RUU PPRT 19 Tahun Mandeg, Partai Garuda: Kearifan Lokal, Tak Semuanya Harus Disamakan
- Istimewa
VIVA Politik - Pemerintah mendorong agar Rancangan Undang-Undang tentang Perlindungan Pekerja Rumah Tangga (RUU PPRT) dipercepat pengesahannya. Alasannya, RUU tersebut sudah 19 tahun mandeg, tak kunjung disahkan.
Wakil Ketua Umum DPP Partai Garuda Teddy Gusnaidi menilai ada alasan kuat RUU PPRT bisa mandeg hingga 19 tahun. Dia khawatir, RUU itu malah akan merugikan kalangan PRT.
"Kami menilai, dengan adanya UU ini malah akan membuat para PRT kehilangan pekerjaan. Mungkin itu yang membuat mandeg," kata Teddy, dalam keterangannya, Senin, 13 Februari 2023.
Dia mengatakan demikian dengan mencontohkan ada banyak pasangan suami istri yang bekerja. Pasangan suami istri itu kemungkinan perlu PRT untuk membantu urusan rumah tangga termasuk anak.
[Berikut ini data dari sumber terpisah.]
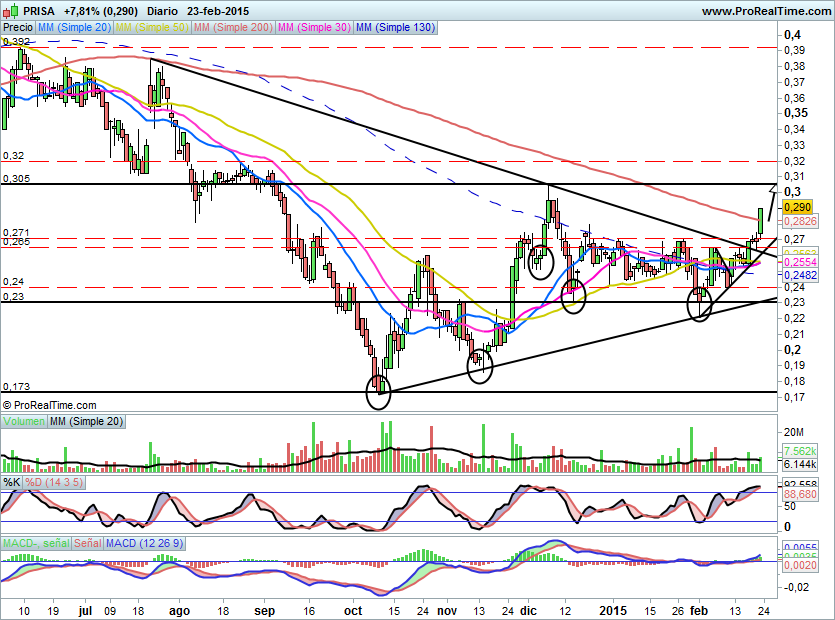835x620 pixels.
Task: Click the Señal label in MACD panel
Action: [88, 543]
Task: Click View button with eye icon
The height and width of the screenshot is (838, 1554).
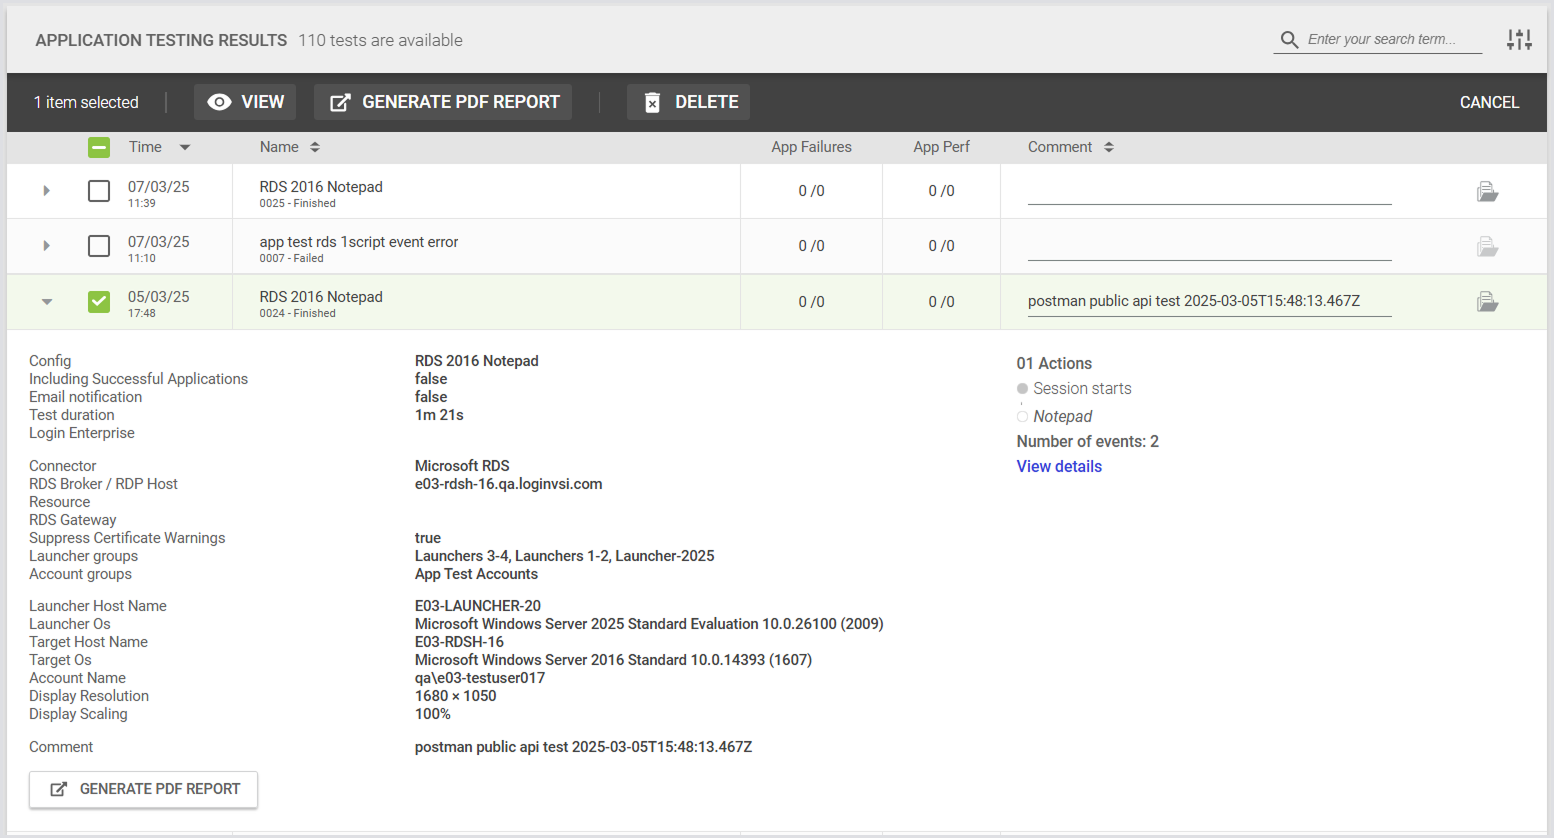Action: pos(245,102)
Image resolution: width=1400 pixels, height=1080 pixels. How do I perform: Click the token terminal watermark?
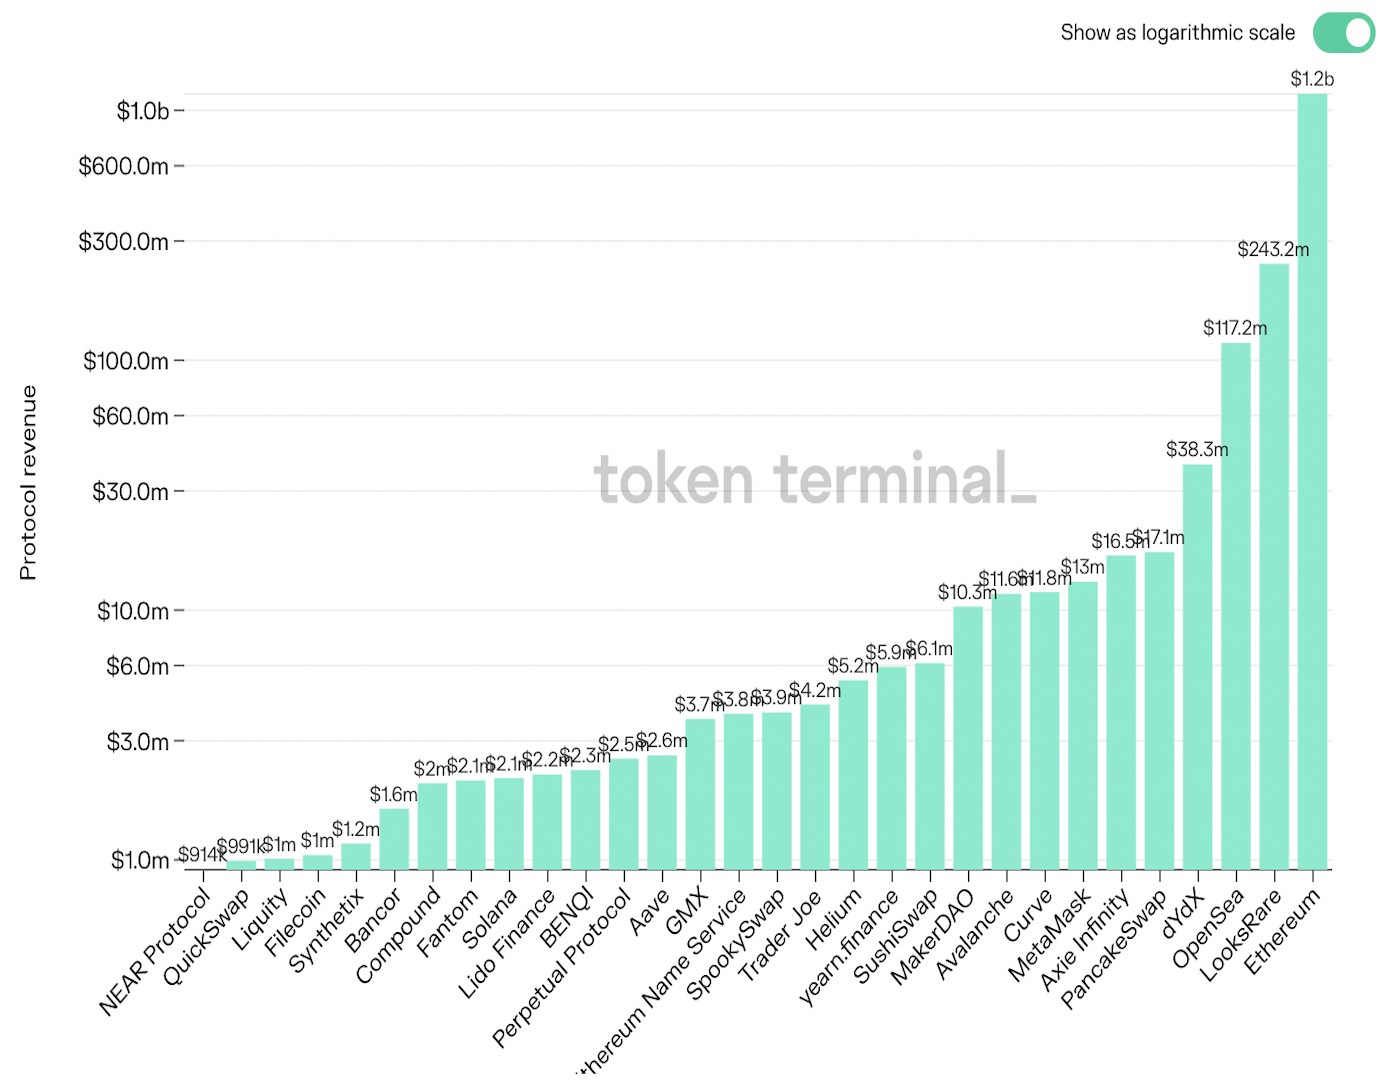point(815,479)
Baca Juga: Sindir DPR Soal RUU PPRT, Mahfud: Ada yang Seminggu Selesai
Namun, ia mengingatkan jika RUU PPRT disahkan jadi UU, maka akan ada konsekuensinya. Salah satunya kemungkinan upah ART yang mesti dibayar sesuai aturan UU.
"Maka mereka harus membayar PRT dengan upah yang sesuai dengan aturan, artinya salah satu upah dari pasangan suami istri, semuanya diperuntukkan untuk membayar upah PRT," tuturnya.
Teddy menekankan jika itu terjadi maka khawatirnya banyak yang keberatan dengan menggunakan jasa ART.
"Yang terjadi, akhirnya mereka tidak lagi menggunakan PRT," jelas Teddy.
Bagi dia, tak semua segala hal mesti jadi acuan yang sama dengan adanya aturan. Ia berpandangan urusan ART adalah kearifan lokal.
"Ini kearifan lokal, tidak semuanya harus disamakan," ujarnya.
Pun, dia menjelaskan pandangannya yang bukan berarti diskriminasi. Kata dia, biasanya jasa PRT itu berasal dari lingkungan setempat yaitu orang yang mengisi waktu buat bantu-bantu keuangan keluarga.Â
"Jika dilegalkan, maka akan banyak dari mereka yang kehilangan pekerjaan," tuturnya.
Menurut dia, bila alasannya untuk perlindungan dari kekerasan dan tindak pidana lain terhadap PRT, maka sudah ada UU dan aturannya. Dia berpendapat urusan PRT belum perlu dispesifikasikan dengan UU.Â
"Jadi tidak perlu lagi dikhususkan, karena tindak pidana itu bukan hanya terjadi pada PRT, tapi juga masyarakat lainnya," katanya.